Inside: When your tween yells at you, it’s hard to know what to do and how to respond. But during their tween tantrum and their lack of control during their hormone surge, parents have to do one thing.
Ugh. You never listen to me.
You don’t care about me.
I won’t do it. You can’t make me.
You’re not the boss of me.
You don’t love me or let me do what I want.
I hate you.
And….a piece of me died inside.
Where did my sweet little girl go who used to crawl in my lap and profess her undying love for me as she caressed my face?
Yesterday I got this tongue lashing from my tween daughter because I asked her and her siblings to turn off the TV and go outside to do something active.
And in the moment, it’s hard to know what to do or how to react when your tween yells at you.
When Your Tween or Teen Yells at You It’s Like a Toddler Tantrum
These tween outbursts-which can be likened to toddler tantrums-aren’t often talked about openly.
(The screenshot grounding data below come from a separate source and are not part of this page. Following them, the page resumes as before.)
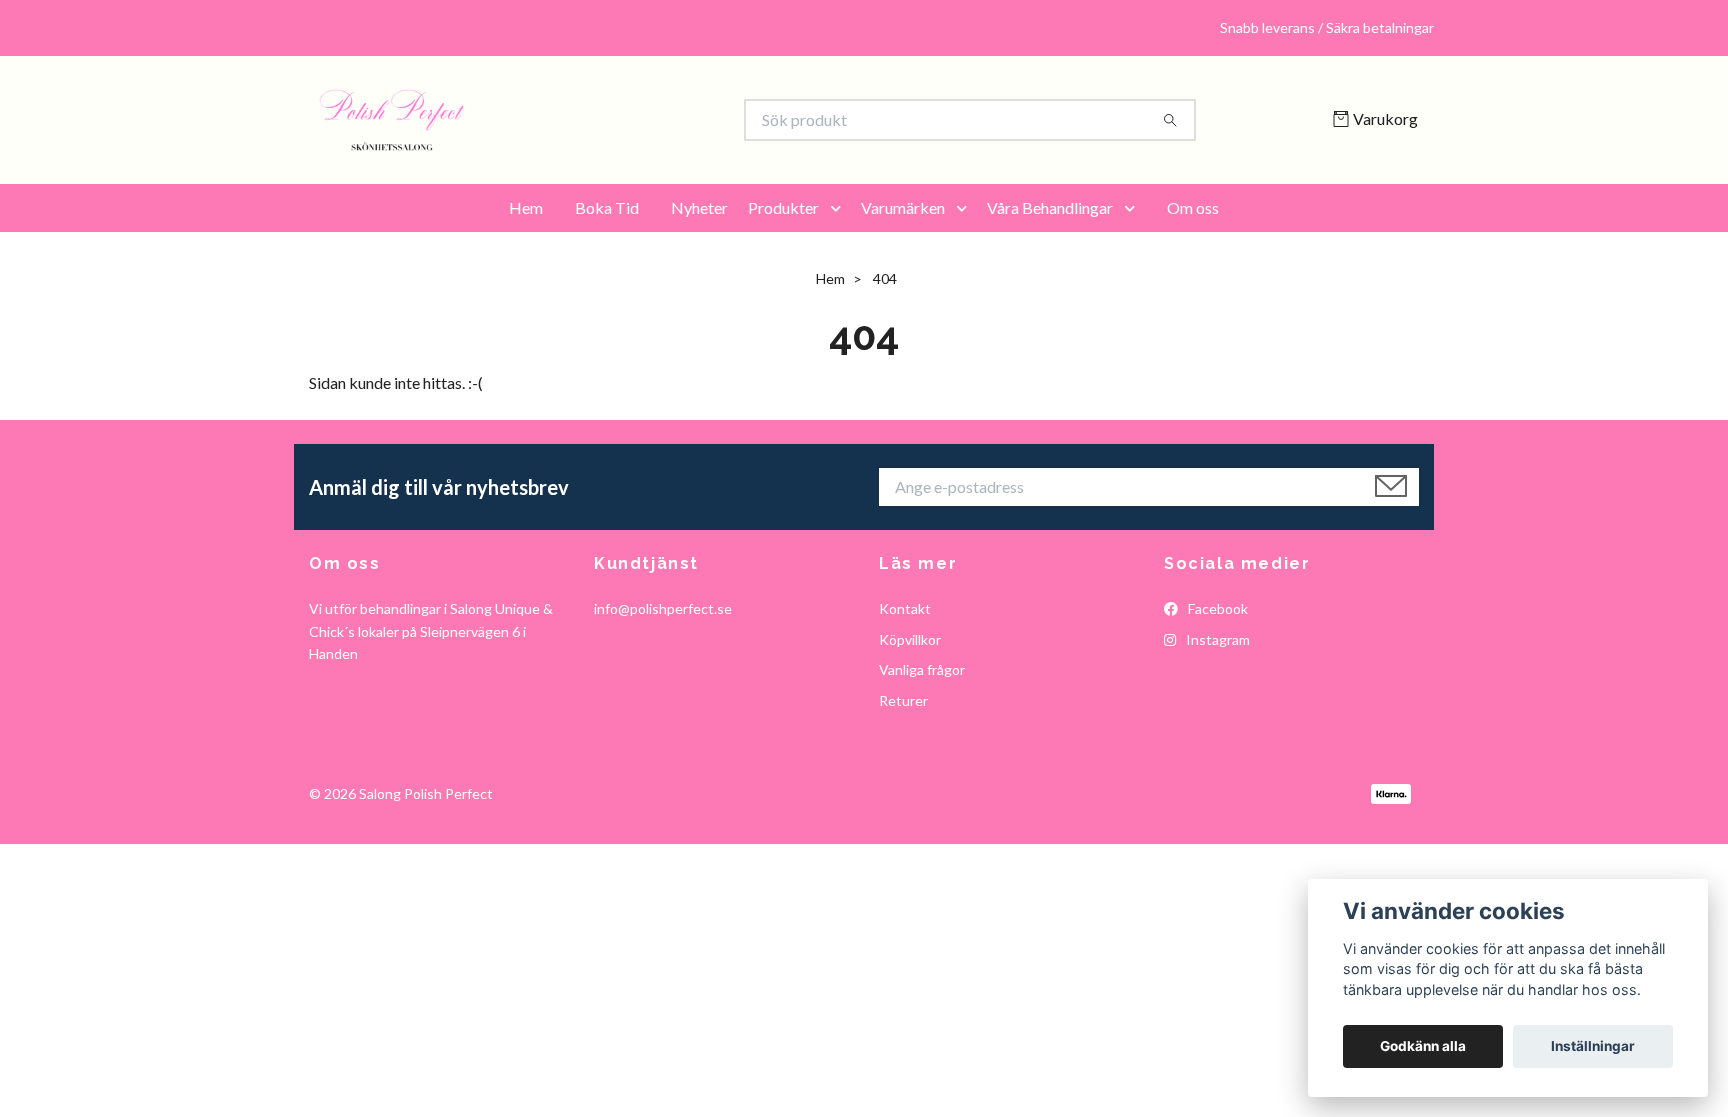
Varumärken (903, 207)
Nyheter (699, 207)
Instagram (1216, 639)
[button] (840, 208)
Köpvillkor (910, 639)
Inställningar (1593, 1046)
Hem (526, 207)
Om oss (1193, 207)
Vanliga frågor (922, 669)
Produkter (783, 207)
It can be downright embarrassing when a tween yells at you, lashes out at you, or unleashes their hormonal fury.
And it’s also infuriating. How dare they talk to us that way???
Our tween children know better.
And we’re right. They do know better. But not when they’re experiencing a hormone surge.
When they’re in the middle of their own personal little hormonal hurricane, when they are so out of control they yell things like “You don’t love you me,” and “You never let me…,” and the dreaded “I hate you,” our kids literally don’t know better.
Because they are not in control of themselves in that moment.
They’re having an out of body experience they can’t explain, understand, or even stop.
So we have to ride it out.
Because the hormone surge will end.
They will calm down. Eventually.
And the rush of hormones will subside and we’ll get our kid back.
And that’s when we can dive in and parent in a way they’ll be able to listen and really hear us.
But in the moment? When the surge of hormones hit and the dramatic response exponentially increases to an insane level?
It would almost be comical if an 11-year-old wasn’t yelling at you in a public place.
So there’s only one thing to do to de-escalate the situation.
De-escalate the Anger and the Drama When Your Tween or Teen Yells At You
As my daughter’s intensity rises, I decrease my intensity.
The more ramped up my daughter gets, the calmer I get.
It’s not easy.
It feels unnatural.
And it takes all of my self-control.
But staying calm when my daughter rages is essential to ending the tween tantrum quicker.
I have to be the one to take the emotion out of it.
So I try to not feel the sting of her words.
And I remind myself she’s not in control right now and couldn’t stop even if she wanted to.
When my daughter is in the midst of a full-blown tween tantrum I say one of three things as calmly as I can:
1)“You may not talk to me that way. When you calm down, we’ll talk.”
2) “You need to stop speaking to me that way or there will be a consequence.”
3) “Try Again.”
All said with no intensity. No anger. No emotion.
It may seem counterintuitive to “let them get away” with this behavior of yelling at us.
So it’s natural to want to react and respond to their sassy behavior-their hair flips, eye rolls, and door slams- by putting our foot down.
But if we can stop and give our kids the space they and their hormones need to explode while we stay calm, the incident will be over quicker.
Because when we follow them down the rabbit hole into crazy town, no one wins.
Voices get louder, threats are made, and it can be hard to repair our relationship and reconnect when it’s over.
So it is essential we remember to be the calm.
To be the consistency.
To be the constant.
When we remember to stay calm during our tween’s chaos, we’ll all come out of the hormone years without scars or permanently damaging our relationship.
Even if the “I hate you” comments are thrown at us.
Even if we’re irritated, frustrated or embarrassed on the inside.
We’ll be ready.
As calmly as we can be.
And then we’ll go pour ourselves a drink.